Find the line containing "You are a GUI" in the data below, then output that line and each one after it exactly, with nothing else.

--- DATASET RECORDS ---

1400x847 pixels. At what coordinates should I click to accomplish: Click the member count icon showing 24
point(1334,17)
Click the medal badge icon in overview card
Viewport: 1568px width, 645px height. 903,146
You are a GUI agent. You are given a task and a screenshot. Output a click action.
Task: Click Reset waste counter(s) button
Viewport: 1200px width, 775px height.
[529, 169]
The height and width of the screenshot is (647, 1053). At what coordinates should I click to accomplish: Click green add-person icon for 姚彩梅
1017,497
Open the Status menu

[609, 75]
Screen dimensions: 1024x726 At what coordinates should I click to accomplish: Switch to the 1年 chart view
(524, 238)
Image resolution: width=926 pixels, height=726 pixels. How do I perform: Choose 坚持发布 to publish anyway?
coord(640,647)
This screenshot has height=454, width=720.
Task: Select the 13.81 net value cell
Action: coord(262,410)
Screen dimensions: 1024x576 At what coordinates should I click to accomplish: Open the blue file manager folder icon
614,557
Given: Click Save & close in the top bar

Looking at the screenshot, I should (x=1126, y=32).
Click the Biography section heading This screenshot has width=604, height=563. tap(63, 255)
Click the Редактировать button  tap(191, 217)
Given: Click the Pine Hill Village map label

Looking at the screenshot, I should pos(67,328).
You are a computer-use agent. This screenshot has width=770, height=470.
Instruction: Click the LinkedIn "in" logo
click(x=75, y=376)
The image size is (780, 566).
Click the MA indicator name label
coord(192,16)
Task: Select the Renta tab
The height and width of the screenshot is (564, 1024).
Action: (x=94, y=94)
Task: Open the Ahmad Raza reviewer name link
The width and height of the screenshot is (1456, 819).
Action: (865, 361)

---

### ANSWER BOX
You are a GUI agent. You are given a task and a screenshot. Output a click action.
Task: Click Reset waste counter(s) button
Viewport: 1200px width, 775px height.
[529, 169]
The height and width of the screenshot is (647, 1053). At what coordinates should I click to accomplish: Click green add-person icon for 姚彩梅
1017,497
Open the Status menu

[609, 75]
Screen dimensions: 1024x726 At what coordinates should I click to accomplish: Switch to the 1年 chart view
(524, 238)
Image resolution: width=926 pixels, height=726 pixels. How do I perform: Choose 坚持发布 to publish anyway?
coord(640,647)
This screenshot has height=454, width=720.
Task: Select the 13.81 net value cell
Action: coord(262,410)
Screen dimensions: 1024x576 At what coordinates should I click to accomplish: Open the blue file manager folder icon
614,557
Given: Click Save & close in the top bar

Looking at the screenshot, I should (x=1126, y=32).
Click the Biography section heading This screenshot has width=604, height=563. tap(63, 255)
Click the Редактировать button  tap(191, 217)
Given: Click the Pine Hill Village map label

Looking at the screenshot, I should pos(67,328).
You are a computer-use agent. This screenshot has width=770, height=470.
Instruction: Click the LinkedIn "in" logo
click(x=75, y=376)
The image size is (780, 566).
Click the MA indicator name label
coord(192,16)
Task: Select the Renta tab
The height and width of the screenshot is (564, 1024).
Action: (x=94, y=94)
Task: Open the Ahmad Raza reviewer name link
The width and height of the screenshot is (1456, 819).
Action: (865, 361)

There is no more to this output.